_Task brief_: When the word "agent" appears in a line of the data below, list that line.

_Data shown_:
=====

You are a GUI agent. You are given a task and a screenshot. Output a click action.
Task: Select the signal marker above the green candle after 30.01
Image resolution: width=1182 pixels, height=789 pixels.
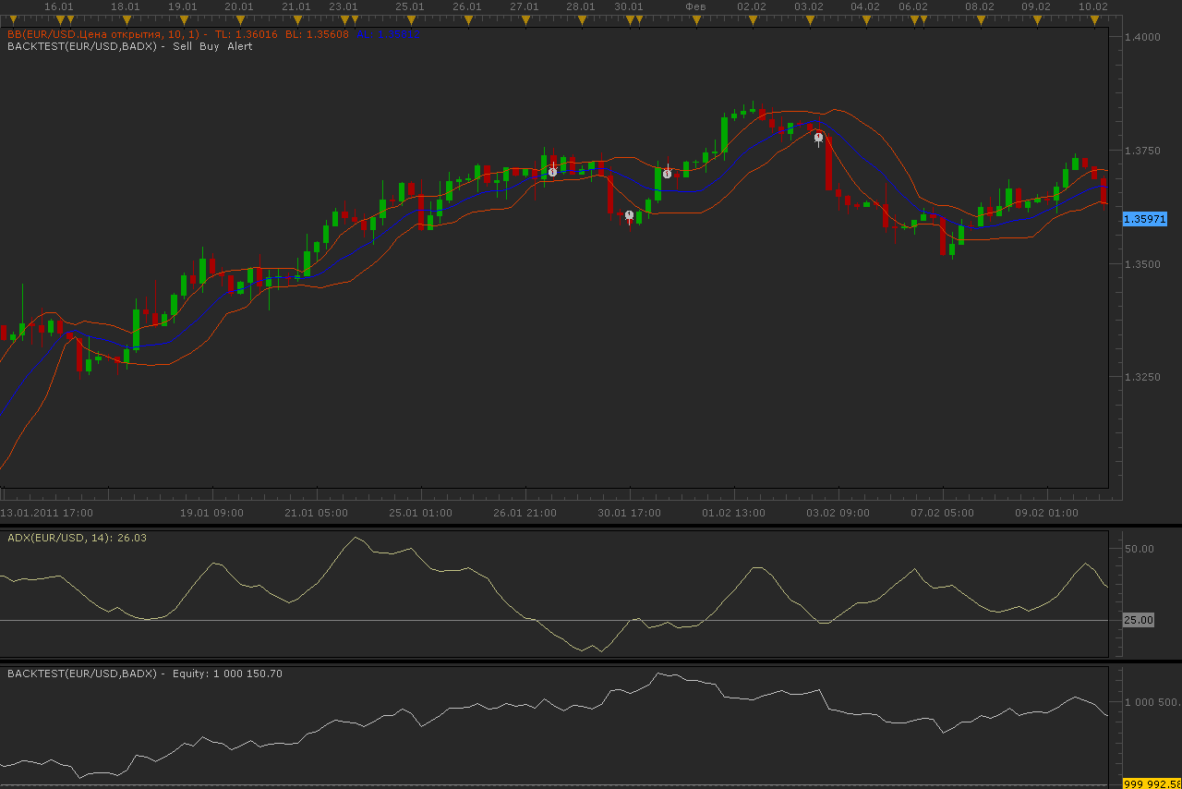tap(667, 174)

=====

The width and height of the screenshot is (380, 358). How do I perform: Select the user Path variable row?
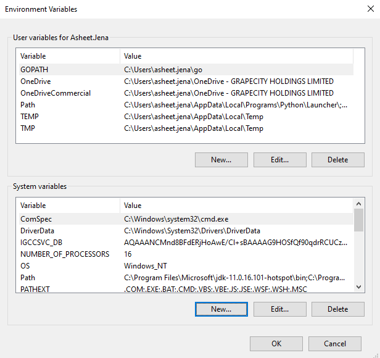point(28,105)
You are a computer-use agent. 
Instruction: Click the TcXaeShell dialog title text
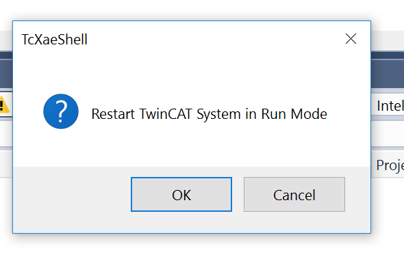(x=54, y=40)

=====

_Answer section_:
You are a GUI agent. You are given a task and a screenshot. Output a click action.
You are a computer-use agent. 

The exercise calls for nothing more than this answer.